Coluna 1

quinta-feira, 25 de setembro de 2014

Confaz mantém preço médio da gasolina no Pará

O Conselho Nacional de Política Fazendária (Confaz) divulgou ontem a nova tabela de preços de referência dos combustíveis. 

Decisão publicada no Diário Oficial da União (DOU) mantém o preço médio da gasolina no Estado do Pará em R$ 3,0930 (valor médio desde o mês de julho) e estabelece mudanças no preço médio ponderado ao consumidor final (PMPF) para os combustíveis em oito Estados.

Nesse rol estão Alagoas, Amazonas, Paraíba, Piauí, Rio de Janeiro, Rio Grande do Norte, Sergipe e o Distrito Federal. A validade da nova tabela é a partir de 1º de outubro de 2014.

A medida é assinada pelo secretário executivo do conselho, Manuel dos Anjos Marques Teixeira. Para Pernambuco, por exemplo, o preço de referência da gasolina tipo C passará a ser de R$ 2,9680 por litro; e de R$ 3,1600 por litro no Distrito Federal. O PMPF serve como parâmetro para a cobrança do ICMS retido pela Petrobras no ato da venda dos combustíveis aos postos de gasolina. 

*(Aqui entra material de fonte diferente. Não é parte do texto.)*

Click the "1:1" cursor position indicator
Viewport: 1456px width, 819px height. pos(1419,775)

Além da gasolina, a tabela do Confaz traz os preços de referência do diesel, gás liquefeito de petróleo (GLP), querosene da aviação, etanol, gás natural veicular (GNV), gás natural industrial e óleo combustível.

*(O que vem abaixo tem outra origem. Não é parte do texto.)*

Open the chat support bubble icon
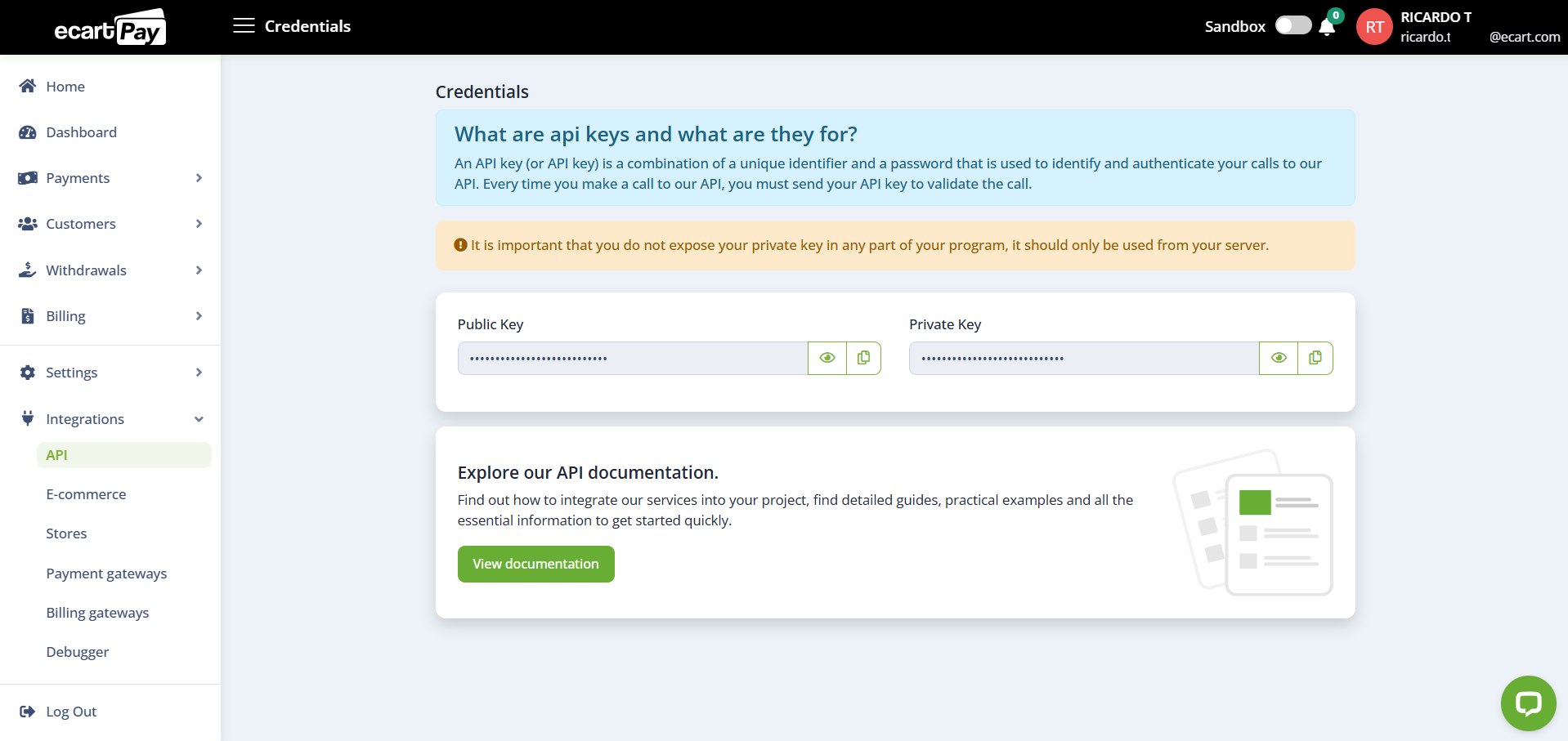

No caso do Pará, os valores médios estabelecidos pelo Confaz, são de R$ 2,6800, para o diesel; R$ 3,2546, para o GLP; R$ 2,3209, para o álcool; R$ 1,8906, para o GNV; e de R$ 2,6162, para o óleo combustível. O Confaz é integrado pelos secretários de Fazenda, Finanças ou Tributação de cada Estado e Distrito Federal e pelo ministro da Fazenda. 

O órgão tem como objetivo promover o aperfeiçoamento do federalismo fiscal e a harmonização tributária entre os estados brasileiros. Para isso, as secretarias de Fazenda de todos os estados mantêm uma Comissão Técnica Permanente (Cotepe).

A Cotepe se reúne para discutir temas em finanças públicas, que possuem interesse comum. Desse modo, esses assuntos serão decididos nas reuniões periódicas do Confaz. Os resultados das decisões são concretizados por meio de convênios, protocolos, ajustes, estudos e grupos de trabalho. 

Em geral, as ações executadas abordam concessão ou revogação de benefícios fiscais do ICMS, procedimentos operacionais a serem observados pelos contribuintes, bem como sobre a fixação da política de Dívida Pública Interna e Externa, em colaboração com o Conselho Monetário Nacional.